WHAT IS REQUIRED> In the entries running from the line that contains "Where should I click to: Switch" through the line that contains "Looking at the screenshot, I should tap(36, 37).", change "hamburger menu" to "navigation menu". Reproduce only those lines, keeping everything else the same.

Entries for locating text and elements:
--- Start ---

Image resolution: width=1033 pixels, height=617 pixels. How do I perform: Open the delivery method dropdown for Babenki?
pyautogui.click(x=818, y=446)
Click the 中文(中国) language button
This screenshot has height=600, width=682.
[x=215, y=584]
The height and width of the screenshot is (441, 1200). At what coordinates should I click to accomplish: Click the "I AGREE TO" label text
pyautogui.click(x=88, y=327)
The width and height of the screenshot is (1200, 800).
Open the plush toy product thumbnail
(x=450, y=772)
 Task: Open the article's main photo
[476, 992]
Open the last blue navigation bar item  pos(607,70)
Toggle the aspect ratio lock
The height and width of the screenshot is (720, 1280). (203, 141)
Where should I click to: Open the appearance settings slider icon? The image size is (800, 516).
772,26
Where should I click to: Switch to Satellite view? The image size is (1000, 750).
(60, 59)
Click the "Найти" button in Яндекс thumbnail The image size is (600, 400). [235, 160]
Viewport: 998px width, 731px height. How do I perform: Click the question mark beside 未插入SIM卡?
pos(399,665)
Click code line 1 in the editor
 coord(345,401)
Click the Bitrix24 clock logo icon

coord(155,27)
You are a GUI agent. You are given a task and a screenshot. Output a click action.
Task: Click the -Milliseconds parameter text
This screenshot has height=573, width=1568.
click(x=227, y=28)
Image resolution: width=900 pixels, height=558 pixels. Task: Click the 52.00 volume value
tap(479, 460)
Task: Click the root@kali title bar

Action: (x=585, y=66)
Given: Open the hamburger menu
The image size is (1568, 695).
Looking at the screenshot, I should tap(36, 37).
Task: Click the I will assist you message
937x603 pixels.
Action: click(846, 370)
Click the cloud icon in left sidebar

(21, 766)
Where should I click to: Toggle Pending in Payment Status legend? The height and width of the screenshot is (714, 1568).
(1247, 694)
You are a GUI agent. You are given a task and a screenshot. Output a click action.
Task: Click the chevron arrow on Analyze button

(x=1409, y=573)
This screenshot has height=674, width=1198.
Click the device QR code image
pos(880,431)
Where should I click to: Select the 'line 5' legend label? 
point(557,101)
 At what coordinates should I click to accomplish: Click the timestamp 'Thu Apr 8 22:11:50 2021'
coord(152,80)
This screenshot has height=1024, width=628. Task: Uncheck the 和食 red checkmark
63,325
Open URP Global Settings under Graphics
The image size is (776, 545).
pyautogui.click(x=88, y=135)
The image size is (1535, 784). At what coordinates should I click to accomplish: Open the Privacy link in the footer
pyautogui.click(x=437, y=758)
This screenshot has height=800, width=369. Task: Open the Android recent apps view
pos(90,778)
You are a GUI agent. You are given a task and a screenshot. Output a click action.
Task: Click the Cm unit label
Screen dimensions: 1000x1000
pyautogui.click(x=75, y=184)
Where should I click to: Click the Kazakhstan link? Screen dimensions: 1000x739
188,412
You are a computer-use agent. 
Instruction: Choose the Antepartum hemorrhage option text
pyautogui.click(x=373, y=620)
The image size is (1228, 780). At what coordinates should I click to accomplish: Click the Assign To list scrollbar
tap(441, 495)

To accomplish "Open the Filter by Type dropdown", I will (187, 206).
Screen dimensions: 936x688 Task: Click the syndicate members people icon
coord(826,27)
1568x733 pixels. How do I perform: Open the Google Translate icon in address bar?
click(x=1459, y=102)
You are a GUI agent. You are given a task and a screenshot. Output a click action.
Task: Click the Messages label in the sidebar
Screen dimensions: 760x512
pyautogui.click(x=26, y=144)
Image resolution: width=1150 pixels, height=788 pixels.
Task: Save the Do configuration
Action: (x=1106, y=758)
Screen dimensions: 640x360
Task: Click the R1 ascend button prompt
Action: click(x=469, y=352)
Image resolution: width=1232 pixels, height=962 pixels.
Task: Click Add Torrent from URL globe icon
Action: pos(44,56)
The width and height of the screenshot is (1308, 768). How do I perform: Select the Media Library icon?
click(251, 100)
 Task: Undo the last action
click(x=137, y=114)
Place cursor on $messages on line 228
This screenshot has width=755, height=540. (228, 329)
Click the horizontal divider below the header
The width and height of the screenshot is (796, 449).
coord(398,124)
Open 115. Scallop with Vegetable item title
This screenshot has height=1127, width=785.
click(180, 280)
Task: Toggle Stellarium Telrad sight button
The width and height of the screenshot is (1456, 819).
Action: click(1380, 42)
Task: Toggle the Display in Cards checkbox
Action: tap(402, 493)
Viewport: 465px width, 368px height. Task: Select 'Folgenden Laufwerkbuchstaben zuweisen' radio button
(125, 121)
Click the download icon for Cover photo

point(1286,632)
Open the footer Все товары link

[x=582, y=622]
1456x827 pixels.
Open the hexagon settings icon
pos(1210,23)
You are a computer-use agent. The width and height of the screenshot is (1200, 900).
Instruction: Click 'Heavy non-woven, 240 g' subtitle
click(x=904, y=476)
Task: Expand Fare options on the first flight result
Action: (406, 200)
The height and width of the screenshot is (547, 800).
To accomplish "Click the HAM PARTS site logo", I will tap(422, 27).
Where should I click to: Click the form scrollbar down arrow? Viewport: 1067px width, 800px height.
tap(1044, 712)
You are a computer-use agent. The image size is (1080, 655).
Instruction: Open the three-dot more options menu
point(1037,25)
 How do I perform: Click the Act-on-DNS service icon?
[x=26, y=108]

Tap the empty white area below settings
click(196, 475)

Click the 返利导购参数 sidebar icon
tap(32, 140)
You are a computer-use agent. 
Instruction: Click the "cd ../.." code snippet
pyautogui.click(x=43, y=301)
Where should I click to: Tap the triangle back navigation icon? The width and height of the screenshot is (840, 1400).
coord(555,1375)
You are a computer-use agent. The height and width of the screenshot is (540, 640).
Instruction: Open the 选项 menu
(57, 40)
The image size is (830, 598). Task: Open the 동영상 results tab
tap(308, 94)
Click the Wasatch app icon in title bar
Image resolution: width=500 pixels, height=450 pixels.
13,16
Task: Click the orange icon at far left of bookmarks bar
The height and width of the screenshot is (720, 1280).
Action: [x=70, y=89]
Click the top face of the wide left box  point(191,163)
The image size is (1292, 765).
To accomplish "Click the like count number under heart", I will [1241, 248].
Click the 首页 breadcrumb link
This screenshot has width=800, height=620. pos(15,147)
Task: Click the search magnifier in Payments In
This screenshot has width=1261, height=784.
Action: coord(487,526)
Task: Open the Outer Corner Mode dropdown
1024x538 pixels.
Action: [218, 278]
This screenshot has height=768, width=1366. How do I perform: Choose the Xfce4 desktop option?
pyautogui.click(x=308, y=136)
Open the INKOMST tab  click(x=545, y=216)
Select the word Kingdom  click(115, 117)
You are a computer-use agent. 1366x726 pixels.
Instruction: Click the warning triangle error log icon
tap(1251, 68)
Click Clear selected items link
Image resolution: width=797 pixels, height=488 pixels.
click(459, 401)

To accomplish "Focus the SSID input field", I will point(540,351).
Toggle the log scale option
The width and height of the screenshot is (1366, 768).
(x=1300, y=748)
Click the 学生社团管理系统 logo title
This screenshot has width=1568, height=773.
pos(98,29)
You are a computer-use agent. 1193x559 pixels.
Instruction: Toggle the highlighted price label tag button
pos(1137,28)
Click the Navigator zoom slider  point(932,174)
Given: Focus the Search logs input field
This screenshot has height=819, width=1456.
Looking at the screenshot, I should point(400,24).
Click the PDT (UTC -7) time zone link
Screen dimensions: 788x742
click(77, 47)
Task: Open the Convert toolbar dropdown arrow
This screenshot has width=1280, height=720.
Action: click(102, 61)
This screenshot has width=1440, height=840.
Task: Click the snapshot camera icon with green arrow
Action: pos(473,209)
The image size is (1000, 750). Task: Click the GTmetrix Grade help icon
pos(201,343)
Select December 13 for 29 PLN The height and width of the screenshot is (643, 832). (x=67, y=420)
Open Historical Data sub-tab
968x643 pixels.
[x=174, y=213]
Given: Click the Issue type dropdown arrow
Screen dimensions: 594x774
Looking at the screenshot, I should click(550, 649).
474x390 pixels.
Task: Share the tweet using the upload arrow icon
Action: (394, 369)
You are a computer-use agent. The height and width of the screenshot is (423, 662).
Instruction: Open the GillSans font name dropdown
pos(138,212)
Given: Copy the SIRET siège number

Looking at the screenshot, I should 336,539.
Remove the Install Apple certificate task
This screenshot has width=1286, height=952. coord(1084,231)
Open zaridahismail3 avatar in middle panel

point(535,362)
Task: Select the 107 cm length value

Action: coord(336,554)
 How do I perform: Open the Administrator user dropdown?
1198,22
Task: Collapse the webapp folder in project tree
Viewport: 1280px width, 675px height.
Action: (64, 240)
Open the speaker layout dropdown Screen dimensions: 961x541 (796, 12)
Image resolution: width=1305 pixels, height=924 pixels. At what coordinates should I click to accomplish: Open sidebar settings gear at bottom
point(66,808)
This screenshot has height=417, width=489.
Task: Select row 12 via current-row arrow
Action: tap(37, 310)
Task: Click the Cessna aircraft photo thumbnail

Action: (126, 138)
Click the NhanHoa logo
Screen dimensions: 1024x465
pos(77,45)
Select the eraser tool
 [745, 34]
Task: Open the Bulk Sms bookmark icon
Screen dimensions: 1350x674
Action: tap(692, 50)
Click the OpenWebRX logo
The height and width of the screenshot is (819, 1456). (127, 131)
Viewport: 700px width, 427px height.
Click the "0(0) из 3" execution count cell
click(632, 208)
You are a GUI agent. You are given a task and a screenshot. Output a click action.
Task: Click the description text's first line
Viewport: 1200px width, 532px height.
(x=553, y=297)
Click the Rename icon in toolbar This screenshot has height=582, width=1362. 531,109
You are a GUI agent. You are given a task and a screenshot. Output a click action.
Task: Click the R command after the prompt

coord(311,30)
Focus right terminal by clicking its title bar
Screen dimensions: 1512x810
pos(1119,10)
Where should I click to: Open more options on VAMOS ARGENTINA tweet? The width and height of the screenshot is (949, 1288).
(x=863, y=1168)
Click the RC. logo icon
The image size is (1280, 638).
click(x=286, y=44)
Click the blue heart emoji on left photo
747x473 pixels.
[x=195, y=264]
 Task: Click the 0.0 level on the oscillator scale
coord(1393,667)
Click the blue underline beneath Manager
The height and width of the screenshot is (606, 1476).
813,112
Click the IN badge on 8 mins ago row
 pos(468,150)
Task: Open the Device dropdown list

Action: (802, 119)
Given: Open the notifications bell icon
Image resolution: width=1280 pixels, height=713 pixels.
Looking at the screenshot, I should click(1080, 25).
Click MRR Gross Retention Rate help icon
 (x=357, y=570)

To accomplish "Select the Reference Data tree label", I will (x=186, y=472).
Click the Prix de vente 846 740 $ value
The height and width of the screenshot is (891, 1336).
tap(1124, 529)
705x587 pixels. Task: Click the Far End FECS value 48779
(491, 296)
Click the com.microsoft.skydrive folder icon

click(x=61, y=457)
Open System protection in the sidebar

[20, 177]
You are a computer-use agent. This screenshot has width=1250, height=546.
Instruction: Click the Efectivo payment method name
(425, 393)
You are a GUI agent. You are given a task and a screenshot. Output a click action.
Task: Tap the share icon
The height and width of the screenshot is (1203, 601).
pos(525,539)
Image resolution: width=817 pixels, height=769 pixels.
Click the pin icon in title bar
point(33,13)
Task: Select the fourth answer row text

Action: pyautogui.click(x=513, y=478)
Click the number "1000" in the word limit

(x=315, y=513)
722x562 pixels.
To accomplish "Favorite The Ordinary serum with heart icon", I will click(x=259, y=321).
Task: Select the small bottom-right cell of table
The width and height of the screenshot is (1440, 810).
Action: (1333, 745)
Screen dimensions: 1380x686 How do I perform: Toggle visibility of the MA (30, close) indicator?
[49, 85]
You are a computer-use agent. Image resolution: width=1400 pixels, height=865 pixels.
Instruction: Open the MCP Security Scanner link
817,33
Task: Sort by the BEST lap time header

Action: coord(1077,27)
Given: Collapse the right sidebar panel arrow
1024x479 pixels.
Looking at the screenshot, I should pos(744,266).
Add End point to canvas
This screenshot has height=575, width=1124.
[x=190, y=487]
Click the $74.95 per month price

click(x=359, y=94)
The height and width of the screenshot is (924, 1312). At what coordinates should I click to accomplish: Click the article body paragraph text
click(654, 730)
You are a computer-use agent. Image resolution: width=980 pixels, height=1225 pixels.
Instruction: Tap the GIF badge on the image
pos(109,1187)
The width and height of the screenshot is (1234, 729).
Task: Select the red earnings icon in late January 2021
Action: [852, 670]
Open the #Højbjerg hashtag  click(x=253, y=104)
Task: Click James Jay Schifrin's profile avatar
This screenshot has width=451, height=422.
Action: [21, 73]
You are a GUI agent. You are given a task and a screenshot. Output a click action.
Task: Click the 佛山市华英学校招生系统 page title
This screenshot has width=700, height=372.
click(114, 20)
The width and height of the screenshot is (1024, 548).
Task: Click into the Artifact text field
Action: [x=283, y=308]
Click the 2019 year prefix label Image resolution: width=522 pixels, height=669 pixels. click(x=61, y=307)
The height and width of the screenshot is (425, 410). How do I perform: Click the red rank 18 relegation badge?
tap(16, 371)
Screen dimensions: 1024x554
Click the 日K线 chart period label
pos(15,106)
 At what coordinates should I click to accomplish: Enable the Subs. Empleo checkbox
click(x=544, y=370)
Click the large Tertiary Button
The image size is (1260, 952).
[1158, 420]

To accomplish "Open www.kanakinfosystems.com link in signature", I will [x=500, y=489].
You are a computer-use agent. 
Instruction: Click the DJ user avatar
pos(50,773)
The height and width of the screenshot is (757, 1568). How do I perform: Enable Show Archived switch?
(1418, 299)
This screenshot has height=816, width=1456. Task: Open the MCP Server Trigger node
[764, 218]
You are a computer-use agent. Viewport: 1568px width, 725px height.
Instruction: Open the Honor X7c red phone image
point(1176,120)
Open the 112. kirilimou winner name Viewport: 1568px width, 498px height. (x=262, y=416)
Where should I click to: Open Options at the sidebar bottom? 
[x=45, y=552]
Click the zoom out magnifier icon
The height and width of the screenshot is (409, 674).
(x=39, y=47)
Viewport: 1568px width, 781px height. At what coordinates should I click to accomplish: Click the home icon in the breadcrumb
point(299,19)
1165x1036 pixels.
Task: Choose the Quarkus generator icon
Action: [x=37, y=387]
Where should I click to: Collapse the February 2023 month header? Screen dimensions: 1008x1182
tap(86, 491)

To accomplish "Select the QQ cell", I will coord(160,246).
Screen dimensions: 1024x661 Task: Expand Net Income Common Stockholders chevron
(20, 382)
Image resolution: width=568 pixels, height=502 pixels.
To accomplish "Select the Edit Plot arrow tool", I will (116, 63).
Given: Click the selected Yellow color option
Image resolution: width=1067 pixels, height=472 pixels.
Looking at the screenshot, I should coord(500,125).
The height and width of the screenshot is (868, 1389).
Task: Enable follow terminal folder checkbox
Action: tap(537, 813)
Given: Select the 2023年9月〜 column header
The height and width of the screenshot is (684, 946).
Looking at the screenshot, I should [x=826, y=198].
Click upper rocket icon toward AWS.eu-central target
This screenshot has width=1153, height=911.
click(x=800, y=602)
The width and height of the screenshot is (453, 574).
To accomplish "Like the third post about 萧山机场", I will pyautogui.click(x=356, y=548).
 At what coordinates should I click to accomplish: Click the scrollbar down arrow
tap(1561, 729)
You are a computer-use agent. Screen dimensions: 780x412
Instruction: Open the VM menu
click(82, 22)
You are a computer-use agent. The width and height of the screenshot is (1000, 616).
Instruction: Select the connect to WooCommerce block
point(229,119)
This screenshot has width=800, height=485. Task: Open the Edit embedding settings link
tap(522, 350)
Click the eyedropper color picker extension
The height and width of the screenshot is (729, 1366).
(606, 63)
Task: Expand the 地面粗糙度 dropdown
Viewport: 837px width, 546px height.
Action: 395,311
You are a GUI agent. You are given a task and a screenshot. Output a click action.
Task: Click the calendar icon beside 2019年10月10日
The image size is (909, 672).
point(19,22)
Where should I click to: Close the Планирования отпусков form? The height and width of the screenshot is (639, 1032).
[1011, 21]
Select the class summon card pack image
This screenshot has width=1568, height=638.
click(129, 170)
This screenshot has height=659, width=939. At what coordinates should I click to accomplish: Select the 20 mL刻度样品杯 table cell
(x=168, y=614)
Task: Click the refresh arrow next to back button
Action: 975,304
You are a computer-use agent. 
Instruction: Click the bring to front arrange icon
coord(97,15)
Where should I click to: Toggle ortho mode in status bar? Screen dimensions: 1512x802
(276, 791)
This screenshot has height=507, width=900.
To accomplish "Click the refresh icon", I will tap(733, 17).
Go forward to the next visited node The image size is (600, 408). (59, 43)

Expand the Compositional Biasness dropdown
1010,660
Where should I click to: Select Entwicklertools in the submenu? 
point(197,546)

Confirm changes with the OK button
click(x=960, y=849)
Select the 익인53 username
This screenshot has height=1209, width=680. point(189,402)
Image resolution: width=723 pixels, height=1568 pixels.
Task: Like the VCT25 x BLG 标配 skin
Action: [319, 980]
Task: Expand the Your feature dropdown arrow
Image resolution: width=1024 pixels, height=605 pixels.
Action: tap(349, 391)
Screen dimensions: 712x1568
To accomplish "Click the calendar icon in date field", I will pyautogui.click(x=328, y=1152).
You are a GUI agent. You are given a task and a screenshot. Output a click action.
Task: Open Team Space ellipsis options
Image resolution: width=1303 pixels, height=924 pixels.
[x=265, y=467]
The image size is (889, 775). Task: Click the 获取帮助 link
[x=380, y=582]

--- End ---

EXERCISE ANSWER>
Where should I click to: Switch to Satellite view? The image size is (1000, 750).
(60, 59)
Click the "Найти" button in Яндекс thumbnail The image size is (600, 400). [235, 160]
Viewport: 998px width, 731px height. How do I perform: Click the question mark beside 未插入SIM卡?
pos(399,665)
Click code line 1 in the editor
 coord(345,401)
Click the Bitrix24 clock logo icon

coord(155,27)
You are a GUI agent. You are given a task and a screenshot. Output a click action.
Task: Click the -Milliseconds parameter text
This screenshot has height=573, width=1568.
click(x=227, y=28)
Image resolution: width=900 pixels, height=558 pixels. Task: Click the 52.00 volume value
tap(479, 460)
Task: Click the root@kali title bar

Action: (x=585, y=66)
Given: Open the navigation menu
The image size is (1568, 695).
Looking at the screenshot, I should tap(36, 37).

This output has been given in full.